The next screen you will see is the “Scan for Bad Blocks?” screen again. Select “No” just like you did when you were creating the Swap partition.


Now Select “Yes” on the “Are You Sure?” screen just as you did before.


You should now be formatting the partition. This step may take a while if your partition is fairly large. Feel free to stare longingly at the middle of the screen and watch the inode tables being written.


Once the formatting process is complete, you should be on the “Mount as the Root Filesystem?” screen. You want to select “Yes” and press the Enter key.


Step 11 (Initialize the /boot partition)
Here is where we need to vary from the Debian installer’s suggested Next step. The installer suggests that we should “Install Kernel and Driver Modules” next, however, we have not yet initialized the /boot partition. To do so, highlight the second menu item “Initialize a Linux Partition” and press the Enter key.


Unless you have another Linux distro already installed, and assuming you have followed my directions, you should not see the “Select Partition” screen this time. Debian’s installer skips it since you only have one Linux partition left to initialize. Instead, you will be taken directly to the “Scan for Bad Blocks?” screen. Accept the defaults on both the “Scan for Bad Blocks?” screen and the “Are You Sure?” screen as we have done before.


Once the partition is finished formatting (it should be quick since the partition is so small) you should be on the “Select Mount Point” screen. You want to choose the /boot option and press the Enter key.


Step 12 (Install kernel and driver modules)
Now you should be back at the Main Menu. This time, we will take the installers suggestion. Please ensure the “Install Kernel and Driver Modules” menu item is highlighted and press the Enter key.


You should now see the “Found a Debian CD-ROM” screen. This screen is telling you that the installer recognizes the Debian CD in your CD-ROM drive and is asking if you wish to use the packages on that CD to install the system. You can say no and install the system via FTP, but it takes too long. Since you already have the packages available on the CD, select “Yes” on this screen and press the Enter key. Please wait until you are back at the Main Menu again.


Step 13 (Configure Device Driver Modules)
You should be at the Main Menu again. Make sure the “Configure Device Driver Modules” menu item is highlighted, and press the Enter key.


Next, you will see the “Note about loaded drivers” screen. For most systems, you don’t really need to do this step since the important items in your system have been detected and are in the kernel already. I am just going through it in case somebody needs to add something to their kernel. Press Enter to continue.

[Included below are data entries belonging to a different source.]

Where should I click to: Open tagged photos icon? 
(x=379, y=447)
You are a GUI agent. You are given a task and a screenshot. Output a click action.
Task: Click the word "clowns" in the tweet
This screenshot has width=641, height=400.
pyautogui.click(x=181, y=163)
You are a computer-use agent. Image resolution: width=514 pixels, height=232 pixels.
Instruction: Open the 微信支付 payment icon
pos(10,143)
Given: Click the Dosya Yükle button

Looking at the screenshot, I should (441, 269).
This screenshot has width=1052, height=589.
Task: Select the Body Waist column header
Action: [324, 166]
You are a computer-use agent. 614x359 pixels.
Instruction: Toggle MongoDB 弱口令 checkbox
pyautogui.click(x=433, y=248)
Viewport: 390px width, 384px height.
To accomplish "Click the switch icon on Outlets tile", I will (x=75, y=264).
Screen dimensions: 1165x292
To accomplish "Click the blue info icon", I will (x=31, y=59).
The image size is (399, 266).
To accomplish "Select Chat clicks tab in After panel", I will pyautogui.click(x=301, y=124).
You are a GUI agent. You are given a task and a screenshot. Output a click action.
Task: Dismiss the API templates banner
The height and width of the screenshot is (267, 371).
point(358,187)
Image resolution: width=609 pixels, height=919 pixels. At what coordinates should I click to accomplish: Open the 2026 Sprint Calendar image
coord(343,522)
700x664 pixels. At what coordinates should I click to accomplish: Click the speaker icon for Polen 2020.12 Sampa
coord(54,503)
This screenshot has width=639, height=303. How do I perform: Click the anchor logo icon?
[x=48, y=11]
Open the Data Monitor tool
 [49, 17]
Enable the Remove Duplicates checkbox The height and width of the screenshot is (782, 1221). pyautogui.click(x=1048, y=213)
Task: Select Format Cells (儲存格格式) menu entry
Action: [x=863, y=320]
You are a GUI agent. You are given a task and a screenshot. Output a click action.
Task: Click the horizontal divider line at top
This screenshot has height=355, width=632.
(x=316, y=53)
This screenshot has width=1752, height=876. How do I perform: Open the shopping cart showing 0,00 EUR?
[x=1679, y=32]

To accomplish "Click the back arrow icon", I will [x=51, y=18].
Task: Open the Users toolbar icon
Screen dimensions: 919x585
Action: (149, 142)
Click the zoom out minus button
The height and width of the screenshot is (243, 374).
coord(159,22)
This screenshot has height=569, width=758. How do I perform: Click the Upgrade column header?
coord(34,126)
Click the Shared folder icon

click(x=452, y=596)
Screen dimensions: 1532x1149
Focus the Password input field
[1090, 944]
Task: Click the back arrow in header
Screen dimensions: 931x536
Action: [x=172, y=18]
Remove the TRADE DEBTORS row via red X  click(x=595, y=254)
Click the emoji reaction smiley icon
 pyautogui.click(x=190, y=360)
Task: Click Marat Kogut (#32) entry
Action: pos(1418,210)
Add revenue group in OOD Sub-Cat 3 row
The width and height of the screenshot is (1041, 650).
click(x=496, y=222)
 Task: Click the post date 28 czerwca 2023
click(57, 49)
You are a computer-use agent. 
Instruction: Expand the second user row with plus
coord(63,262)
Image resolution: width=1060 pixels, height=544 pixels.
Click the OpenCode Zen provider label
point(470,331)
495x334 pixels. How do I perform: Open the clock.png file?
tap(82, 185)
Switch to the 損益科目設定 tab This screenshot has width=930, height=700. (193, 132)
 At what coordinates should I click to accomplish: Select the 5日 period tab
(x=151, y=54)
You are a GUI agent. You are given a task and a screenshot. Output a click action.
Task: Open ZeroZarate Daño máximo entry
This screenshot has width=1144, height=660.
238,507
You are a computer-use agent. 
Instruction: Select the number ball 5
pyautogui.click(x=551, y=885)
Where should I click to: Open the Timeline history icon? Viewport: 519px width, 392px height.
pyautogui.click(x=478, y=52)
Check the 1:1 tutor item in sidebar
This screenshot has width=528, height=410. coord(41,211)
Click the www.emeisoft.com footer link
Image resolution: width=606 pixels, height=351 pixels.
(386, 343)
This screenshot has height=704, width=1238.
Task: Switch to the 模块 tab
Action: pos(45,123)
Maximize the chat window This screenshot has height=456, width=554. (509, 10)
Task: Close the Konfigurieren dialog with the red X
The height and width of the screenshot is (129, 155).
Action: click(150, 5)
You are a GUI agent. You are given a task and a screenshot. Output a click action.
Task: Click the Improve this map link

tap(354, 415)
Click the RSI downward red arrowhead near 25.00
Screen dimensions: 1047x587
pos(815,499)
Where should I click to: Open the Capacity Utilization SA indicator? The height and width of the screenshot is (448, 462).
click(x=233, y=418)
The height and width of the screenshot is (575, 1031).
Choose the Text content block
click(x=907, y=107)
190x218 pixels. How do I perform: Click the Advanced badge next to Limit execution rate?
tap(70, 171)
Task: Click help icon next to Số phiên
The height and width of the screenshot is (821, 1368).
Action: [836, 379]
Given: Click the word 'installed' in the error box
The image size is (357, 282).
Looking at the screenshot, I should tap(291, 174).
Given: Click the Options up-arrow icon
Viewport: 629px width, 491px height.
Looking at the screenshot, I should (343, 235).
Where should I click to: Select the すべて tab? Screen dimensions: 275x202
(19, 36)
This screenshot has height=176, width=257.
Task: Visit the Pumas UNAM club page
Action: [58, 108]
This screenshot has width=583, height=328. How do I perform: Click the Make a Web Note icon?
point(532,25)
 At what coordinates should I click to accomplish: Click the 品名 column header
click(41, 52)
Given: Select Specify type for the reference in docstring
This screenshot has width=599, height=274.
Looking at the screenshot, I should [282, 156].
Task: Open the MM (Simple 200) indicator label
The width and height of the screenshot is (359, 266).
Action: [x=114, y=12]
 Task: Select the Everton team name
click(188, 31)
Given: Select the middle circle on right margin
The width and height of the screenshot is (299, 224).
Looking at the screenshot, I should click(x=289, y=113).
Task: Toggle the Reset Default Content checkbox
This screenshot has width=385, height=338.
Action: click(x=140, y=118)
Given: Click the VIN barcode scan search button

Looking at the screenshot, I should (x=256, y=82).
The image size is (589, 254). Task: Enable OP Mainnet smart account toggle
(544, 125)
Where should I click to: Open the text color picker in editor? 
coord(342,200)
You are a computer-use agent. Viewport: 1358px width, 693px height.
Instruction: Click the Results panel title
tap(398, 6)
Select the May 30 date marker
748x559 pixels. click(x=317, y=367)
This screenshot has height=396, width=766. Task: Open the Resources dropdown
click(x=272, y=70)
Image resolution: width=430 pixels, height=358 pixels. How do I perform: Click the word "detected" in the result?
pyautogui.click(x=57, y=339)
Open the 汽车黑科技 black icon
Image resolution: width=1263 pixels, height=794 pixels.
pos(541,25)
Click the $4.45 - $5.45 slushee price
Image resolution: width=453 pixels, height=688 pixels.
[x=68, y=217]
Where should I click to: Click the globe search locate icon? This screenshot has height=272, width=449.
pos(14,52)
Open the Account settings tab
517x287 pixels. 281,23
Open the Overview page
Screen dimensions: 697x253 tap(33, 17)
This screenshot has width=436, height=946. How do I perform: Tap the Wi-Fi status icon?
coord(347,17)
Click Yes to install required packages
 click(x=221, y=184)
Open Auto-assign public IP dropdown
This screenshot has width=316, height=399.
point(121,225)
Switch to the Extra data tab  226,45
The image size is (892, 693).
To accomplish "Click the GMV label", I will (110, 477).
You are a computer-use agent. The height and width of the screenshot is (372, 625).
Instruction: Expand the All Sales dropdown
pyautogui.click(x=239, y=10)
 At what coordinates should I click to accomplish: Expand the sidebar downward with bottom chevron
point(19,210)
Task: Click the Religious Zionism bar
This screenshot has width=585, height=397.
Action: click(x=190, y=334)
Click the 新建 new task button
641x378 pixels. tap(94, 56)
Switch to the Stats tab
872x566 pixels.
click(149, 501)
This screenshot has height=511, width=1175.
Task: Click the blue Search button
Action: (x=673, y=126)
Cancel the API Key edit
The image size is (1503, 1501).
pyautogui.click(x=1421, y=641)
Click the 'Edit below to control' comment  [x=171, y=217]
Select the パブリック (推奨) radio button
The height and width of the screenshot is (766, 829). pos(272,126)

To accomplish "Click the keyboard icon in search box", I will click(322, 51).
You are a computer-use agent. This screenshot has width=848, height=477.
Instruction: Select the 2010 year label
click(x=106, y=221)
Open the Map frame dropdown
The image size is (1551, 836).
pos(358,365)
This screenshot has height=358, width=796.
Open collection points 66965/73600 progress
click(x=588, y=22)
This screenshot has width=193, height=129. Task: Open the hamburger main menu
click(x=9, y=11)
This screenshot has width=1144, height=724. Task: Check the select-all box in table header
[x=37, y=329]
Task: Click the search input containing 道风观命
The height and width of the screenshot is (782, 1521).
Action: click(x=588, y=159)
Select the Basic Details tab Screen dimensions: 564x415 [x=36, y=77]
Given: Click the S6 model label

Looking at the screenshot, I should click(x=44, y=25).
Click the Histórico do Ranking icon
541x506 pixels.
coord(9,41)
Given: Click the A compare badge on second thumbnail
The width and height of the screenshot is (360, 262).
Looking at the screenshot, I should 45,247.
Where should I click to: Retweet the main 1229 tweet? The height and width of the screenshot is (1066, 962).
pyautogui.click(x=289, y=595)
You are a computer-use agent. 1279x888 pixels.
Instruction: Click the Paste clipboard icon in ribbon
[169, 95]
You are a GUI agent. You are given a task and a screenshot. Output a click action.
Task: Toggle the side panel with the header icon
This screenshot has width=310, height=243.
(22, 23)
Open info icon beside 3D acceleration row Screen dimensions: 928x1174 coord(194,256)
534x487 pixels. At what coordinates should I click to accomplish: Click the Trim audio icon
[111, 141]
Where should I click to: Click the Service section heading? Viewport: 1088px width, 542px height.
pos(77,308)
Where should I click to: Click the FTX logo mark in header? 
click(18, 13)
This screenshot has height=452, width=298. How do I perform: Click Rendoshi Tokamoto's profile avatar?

Now you should be on the “Select Category” screen. The only two categories you may have to worry about is the “net” and “cdrom” categories. Feel free to look through them, but realize that if you booted from the install CD, your CD-ROM drive is most likely supported by the kernel already. Also, my experience has been that all the network cards I own that are listed in the “net” category are found automatically by the kernel. If I try to add them here, I end up with the kernel thinking I have two network cards.


I’m sorry about the long useless trip through this section, but my experience is that you should, on the “Select Category” screen, simply select “Exit. Finished. Return to previous menu.” And press Enter to return to the Main Menu.


Step 14 (Configure the Network)
Next, we need to configure the network so our machine will be able to get to the internet; assuming you are using a broadband solution that uses a network card. On the Main Menu, select “Configure the Network” and press the Enter key.


You should now be on the “Choose a Hostname” screen. You have to choose a hostname for you machine. This is similar to you choosing a Domain or Workgroup name under Windows. If you don’t feel creative, you may accept the default, which is Debian. If you are feeling creative, delete Debian from the text area at the bottom of the screen and enter the name you wish to give to your Debian machine. Once you are satisfied with the name you have chosen, select OK and press the Enter key.


Next, you will see the “Automatic Network Configuration” screen. Since my ISP uses DHCP to automatically dole out IP addresses, I will be selecting that option in this tutorial. If your ISP or network does not use DHCP, you will want to select “No” on this screen and enter the IP address, Gateway, DNS, etc, provided to you by your ISP or network administrator in the subsequent screens.


If you are going to use DHCP, select “Yes” and press the Enter key in order to have your network automatically set up via DHCP. If DHCP is successful, you will be notified in the following dialog. If it was not successful, but you are sure your ISP uses DHCP, check your network cables. If all appears to be correct, but you still can’t connect via DHCP, please contact your ISP for assistance. If you received the message, “The network has been successfully configured using DHCP/BOOTP”, press the Enter key to continue.


Step 15 (Install the base system)
You should now be back at the Main Menu. Make sure the menu item, “Install the base system”, is highlighted and press Enter.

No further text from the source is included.